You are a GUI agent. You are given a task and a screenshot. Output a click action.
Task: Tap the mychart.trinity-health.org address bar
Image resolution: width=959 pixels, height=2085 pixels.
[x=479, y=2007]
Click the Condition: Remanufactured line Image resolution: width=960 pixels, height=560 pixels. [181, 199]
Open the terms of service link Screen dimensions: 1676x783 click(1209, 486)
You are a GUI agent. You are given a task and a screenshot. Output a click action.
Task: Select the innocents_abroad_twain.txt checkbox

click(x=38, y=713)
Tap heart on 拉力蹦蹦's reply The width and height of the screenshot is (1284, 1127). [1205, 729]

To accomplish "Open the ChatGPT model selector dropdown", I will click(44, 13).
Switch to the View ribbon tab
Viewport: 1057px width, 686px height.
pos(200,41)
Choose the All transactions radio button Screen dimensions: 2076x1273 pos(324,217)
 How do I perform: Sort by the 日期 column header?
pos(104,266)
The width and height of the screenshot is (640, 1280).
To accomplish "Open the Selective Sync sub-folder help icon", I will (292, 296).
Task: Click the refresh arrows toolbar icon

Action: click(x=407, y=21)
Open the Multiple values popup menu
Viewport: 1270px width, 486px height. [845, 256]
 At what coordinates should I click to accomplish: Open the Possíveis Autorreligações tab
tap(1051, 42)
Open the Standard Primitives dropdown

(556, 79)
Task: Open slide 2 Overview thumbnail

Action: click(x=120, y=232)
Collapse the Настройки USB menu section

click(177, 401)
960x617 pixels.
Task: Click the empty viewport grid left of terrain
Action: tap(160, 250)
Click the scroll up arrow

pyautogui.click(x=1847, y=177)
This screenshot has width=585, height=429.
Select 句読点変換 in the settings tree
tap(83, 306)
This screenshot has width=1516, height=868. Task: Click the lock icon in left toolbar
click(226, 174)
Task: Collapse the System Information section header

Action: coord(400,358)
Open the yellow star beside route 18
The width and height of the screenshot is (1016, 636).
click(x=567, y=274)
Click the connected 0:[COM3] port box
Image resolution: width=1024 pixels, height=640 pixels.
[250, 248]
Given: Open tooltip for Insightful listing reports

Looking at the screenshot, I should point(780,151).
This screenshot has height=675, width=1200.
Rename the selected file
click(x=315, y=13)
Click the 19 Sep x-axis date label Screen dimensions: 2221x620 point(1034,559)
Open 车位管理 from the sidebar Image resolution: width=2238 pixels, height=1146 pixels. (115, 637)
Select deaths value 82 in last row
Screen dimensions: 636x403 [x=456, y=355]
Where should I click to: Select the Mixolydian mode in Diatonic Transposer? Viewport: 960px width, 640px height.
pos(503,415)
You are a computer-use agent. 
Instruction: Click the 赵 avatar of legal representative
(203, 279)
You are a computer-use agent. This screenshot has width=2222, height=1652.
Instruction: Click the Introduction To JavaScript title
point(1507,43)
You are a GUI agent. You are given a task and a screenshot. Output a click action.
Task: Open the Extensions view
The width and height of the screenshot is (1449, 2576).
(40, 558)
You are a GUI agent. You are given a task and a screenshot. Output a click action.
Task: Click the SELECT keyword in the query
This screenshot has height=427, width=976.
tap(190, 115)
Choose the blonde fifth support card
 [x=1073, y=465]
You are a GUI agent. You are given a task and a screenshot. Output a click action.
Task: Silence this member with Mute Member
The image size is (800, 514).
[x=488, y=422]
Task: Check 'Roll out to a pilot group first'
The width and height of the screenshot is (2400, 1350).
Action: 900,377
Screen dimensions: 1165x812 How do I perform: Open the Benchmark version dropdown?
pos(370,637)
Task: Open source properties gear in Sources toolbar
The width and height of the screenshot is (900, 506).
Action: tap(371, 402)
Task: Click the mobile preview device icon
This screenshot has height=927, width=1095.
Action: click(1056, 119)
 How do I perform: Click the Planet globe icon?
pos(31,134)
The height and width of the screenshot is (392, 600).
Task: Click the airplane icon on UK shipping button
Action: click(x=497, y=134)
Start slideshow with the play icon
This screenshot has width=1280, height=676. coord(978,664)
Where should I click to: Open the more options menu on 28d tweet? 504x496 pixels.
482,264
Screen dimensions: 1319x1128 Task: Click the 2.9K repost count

§

• **Exercise**
Report every line in the listing above that contains the word "computer", matching its case exactly.

• **Response below**
You are a computer-use agent. 
You are a computer-use agent. This screenshot has width=2222, height=1652.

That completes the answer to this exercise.